- Provided records
** Start **

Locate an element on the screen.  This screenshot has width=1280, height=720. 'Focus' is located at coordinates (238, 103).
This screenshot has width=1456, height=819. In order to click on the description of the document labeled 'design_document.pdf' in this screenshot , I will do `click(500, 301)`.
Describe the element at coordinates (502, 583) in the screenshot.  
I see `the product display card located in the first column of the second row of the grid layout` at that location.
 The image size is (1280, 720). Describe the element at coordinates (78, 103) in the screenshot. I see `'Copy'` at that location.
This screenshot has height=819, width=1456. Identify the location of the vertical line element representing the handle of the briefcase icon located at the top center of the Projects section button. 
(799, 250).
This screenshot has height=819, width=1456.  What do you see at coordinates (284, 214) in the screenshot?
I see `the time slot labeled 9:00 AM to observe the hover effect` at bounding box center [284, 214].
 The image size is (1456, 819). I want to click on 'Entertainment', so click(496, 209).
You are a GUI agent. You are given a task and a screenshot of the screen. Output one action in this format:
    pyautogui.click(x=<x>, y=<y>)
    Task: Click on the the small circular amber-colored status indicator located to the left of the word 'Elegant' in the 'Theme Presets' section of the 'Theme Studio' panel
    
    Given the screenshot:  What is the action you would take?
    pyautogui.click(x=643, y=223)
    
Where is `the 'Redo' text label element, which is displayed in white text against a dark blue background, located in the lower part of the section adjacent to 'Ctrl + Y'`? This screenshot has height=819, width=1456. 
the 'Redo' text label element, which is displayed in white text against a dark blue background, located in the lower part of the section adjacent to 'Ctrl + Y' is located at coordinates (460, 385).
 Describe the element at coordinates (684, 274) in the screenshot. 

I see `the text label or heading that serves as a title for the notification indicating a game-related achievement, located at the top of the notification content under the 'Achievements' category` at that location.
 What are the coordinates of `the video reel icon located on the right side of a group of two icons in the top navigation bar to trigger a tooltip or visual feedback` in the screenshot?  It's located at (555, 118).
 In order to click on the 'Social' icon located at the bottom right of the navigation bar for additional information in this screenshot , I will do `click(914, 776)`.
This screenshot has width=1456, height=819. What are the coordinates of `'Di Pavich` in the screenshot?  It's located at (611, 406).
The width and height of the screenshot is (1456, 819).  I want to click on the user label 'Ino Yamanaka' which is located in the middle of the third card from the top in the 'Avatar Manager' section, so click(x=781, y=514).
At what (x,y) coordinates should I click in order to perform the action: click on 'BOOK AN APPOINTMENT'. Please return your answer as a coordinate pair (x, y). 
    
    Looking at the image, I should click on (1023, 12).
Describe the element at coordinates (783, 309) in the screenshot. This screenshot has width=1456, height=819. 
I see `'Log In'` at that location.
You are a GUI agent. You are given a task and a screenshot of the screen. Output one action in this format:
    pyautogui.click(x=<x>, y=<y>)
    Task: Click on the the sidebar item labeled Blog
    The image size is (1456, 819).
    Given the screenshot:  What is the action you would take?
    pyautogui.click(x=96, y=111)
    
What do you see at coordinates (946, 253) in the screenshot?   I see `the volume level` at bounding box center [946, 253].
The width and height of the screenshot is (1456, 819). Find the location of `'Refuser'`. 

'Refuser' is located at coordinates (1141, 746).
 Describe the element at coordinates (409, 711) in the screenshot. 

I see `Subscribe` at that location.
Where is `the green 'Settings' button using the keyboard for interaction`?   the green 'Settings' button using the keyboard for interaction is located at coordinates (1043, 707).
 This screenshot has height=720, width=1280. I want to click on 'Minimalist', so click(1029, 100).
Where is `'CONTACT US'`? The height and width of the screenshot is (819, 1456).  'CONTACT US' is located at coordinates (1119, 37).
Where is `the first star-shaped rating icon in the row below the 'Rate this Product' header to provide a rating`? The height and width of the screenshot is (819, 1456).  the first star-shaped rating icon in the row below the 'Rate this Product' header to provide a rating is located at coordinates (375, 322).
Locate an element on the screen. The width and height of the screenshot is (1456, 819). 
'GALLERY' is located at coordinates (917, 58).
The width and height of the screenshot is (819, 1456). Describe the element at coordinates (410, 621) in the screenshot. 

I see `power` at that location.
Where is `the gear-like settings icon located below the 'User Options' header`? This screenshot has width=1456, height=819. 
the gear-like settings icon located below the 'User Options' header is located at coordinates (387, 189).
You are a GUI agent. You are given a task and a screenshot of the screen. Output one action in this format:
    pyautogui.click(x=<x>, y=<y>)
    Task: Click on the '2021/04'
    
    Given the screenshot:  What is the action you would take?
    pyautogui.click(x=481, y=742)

** End **

- Aim
Rewrite every line of the records above as a Markdown table with the columns "Row" and "Line". Number the rows in order and omit blank lines.

- Task result
| Row | Line |
|---|---|
| 1 | Locate an element on the screen.  This screenshot has width=1280, height=720. 'Focus' is located at coordinates (238, 103). |
| 2 | This screenshot has width=1456, height=819. In order to click on the description of the document labeled 'design_document.pdf' in this screenshot , I will do `click(500, 301)`. |
| 3 | Describe the element at coordinates (502, 583) in the screenshot.   |
| 4 | I see `the product display card located in the first column of the second row of the grid layout` at that location. |
| 5 |  The image size is (1280, 720). Describe the element at coordinates (78, 103) in the screenshot. I see `'Copy'` at that location. |
| 6 | This screenshot has height=819, width=1456. Identify the location of the vertical line element representing the handle of the briefcase icon located at the top center of the Projects section button.  |
| 7 | (799, 250). |
| 8 | This screenshot has height=819, width=1456.  What do you see at coordinates (284, 214) in the screenshot? |
| 9 | I see `the time slot labeled 9:00 AM to observe the hover effect` at bounding box center [284, 214]. |
| 10 |  The image size is (1456, 819). I want to click on 'Entertainment', so click(496, 209). |
| 11 | You are a GUI agent. You are given a task and a screenshot of the screen. Output one action in this format: |
| 12 |     pyautogui.click(x=<x>, y=<y>) |
| 13 |     Task: Click on the the small circular amber-colored status indicator located to the left of the word 'Elegant' in the 'Theme Presets' section of the 'Theme Studio' panel |
| 14 |     Given the screenshot:  What is the action you would take? |
| 15 |     pyautogui.click(x=643, y=223) |
| 16 | Where is `the 'Redo' text label element, which is displayed in white text against a dark blue background, located in the lower part of the section adjacent to 'Ctrl + Y'`? This screenshot has height=819, width=1456.  |
| 17 | the 'Redo' text label element, which is displayed in white text against a dark blue background, located in the lower part of the section adjacent to 'Ctrl + Y' is located at coordinates (460, 385). |
| 18 |  Describe the element at coordinates (684, 274) in the screenshot.  |
| 19 | I see `the text label or heading that serves as a title for the notification indicating a game-related achievement, located at the top of the notification content under the 'Achievements' category` at that location. |
| 20 |  What are the coordinates of `the video reel icon located on the right side of a group of two icons in the top navigation bar to trigger a tooltip or visual feedback` in the screenshot?  It's located at (555, 118). |
| 21 |  In order to click on the 'Social' icon located at the bottom right of the navigation bar for additional information in this screenshot , I will do `click(914, 776)`. |
| 22 | This screenshot has width=1456, height=819. What are the coordinates of `'Di Pavich` in the screenshot?  It's located at (611, 406). |
| 23 | The width and height of the screenshot is (1456, 819).  I want to click on the user label 'Ino Yamanaka' which is located in the middle of the third card from the top in the 'Avatar Manager' section, so click(x=781, y=514). |
| 24 | At what (x,y) coordinates should I click in order to perform the action: click on 'BOOK AN APPOINTMENT'. Please return your answer as a coordinate pair (x, y).  |
| 25 |     Looking at the image, I should click on (1023, 12). |
| 26 | Describe the element at coordinates (783, 309) in the screenshot. This screenshot has width=1456, height=819.  |
| 27 | I see `'Log In'` at that location. |
| 28 | You are a GUI agent. You are given a task and a screenshot of the screen. Output one action in this format: |
| 29 |     pyautogui.click(x=<x>, y=<y>) |
| 30 |     Task: Click on the the sidebar item labeled Blog |
| 31 |     The image size is (1456, 819). |
| 32 |     Given the screenshot:  What is the action you would take? |
| 33 |     pyautogui.click(x=96, y=111) |
| 34 | What do you see at coordinates (946, 253) in the screenshot?   I see `the volume level` at bounding box center [946, 253]. |
| 35 | The width and height of the screenshot is (1456, 819). Find the location of `'Refuser'`.  |
| 36 | 'Refuser' is located at coordinates (1141, 746). |
| 37 |  Describe the element at coordinates (409, 711) in the screenshot.  |
| 38 | I see `Subscribe` at that location. |
| 39 | Where is `the green 'Settings' button using the keyboard for interaction`?   the green 'Settings' button using the keyboard for interaction is located at coordinates (1043, 707). |
| 40 |  This screenshot has height=720, width=1280. I want to click on 'Minimalist', so click(1029, 100). |
| 41 | Where is `'CONTACT US'`? The height and width of the screenshot is (819, 1456).  'CONTACT US' is located at coordinates (1119, 37). |
| 42 | Where is `the first star-shaped rating icon in the row below the 'Rate this Product' header to provide a rating`? The height and width of the screenshot is (819, 1456).  the first star-shaped rating icon in the row below the 'Rate this Product' header to provide a rating is located at coordinates (375, 322). |
| 43 | Locate an element on the screen. The width and height of the screenshot is (1456, 819).  |
| 44 | 'GALLERY' is located at coordinates (917, 58). |
| 45 | The width and height of the screenshot is (819, 1456). Describe the element at coordinates (410, 621) in the screenshot.  |
| 46 | I see `power` at that location. |
| 47 | Where is `the gear-like settings icon located below the 'User Options' header`? This screenshot has width=1456, height=819.  |
| 48 | the gear-like settings icon located below the 'User Options' header is located at coordinates (387, 189). |
| 49 | You are a GUI agent. You are given a task and a screenshot of the screen. Output one action in this format: |
| 50 |     pyautogui.click(x=<x>, y=<y>) |
| 51 |     Task: Click on the '2021/04' |
| 52 |     Given the screenshot:  What is the action you would take? |
| 53 |     pyautogui.click(x=481, y=742) |